=== Work order ===
Give only a number in reply. It should be how many lines in the records contain the string "Lenke".

Top of Records supplied

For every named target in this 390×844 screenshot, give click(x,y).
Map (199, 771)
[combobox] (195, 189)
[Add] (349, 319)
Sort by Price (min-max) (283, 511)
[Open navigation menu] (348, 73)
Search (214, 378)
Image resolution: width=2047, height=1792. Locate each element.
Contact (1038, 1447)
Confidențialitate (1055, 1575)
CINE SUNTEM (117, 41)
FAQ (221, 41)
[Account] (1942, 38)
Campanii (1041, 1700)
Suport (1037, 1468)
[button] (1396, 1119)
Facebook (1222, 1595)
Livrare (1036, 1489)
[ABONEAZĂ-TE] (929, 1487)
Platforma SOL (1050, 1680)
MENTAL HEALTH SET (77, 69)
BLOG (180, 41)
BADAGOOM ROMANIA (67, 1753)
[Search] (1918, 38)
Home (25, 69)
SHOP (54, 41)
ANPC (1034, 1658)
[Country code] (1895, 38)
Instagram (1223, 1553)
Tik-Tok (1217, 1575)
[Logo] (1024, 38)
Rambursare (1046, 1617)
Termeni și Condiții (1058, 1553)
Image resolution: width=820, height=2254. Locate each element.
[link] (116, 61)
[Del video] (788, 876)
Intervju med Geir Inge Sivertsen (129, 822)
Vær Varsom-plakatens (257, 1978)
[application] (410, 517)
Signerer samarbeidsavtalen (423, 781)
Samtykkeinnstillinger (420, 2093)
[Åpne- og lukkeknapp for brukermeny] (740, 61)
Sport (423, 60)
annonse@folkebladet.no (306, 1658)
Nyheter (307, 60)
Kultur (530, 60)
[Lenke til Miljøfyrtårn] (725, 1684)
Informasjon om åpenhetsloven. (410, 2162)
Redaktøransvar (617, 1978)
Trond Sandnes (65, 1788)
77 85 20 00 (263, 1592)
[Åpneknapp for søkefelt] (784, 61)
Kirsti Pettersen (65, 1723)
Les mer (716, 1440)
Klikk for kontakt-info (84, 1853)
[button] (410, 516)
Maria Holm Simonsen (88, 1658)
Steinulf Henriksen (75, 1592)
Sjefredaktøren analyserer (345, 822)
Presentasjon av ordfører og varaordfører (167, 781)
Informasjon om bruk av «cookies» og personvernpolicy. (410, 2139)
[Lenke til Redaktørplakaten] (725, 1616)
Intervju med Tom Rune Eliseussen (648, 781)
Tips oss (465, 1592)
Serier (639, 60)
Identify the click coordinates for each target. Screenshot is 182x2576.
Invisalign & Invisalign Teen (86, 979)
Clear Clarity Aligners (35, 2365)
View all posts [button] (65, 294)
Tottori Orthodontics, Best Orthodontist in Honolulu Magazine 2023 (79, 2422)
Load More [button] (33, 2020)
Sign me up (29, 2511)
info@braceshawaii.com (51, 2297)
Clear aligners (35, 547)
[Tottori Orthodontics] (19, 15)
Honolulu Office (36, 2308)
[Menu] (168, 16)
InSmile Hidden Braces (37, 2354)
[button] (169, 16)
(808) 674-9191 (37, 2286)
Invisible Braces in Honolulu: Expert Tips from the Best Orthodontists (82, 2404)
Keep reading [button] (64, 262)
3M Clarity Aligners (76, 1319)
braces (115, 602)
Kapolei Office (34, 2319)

Bottom of Records supplied

=== Solved problem ===
2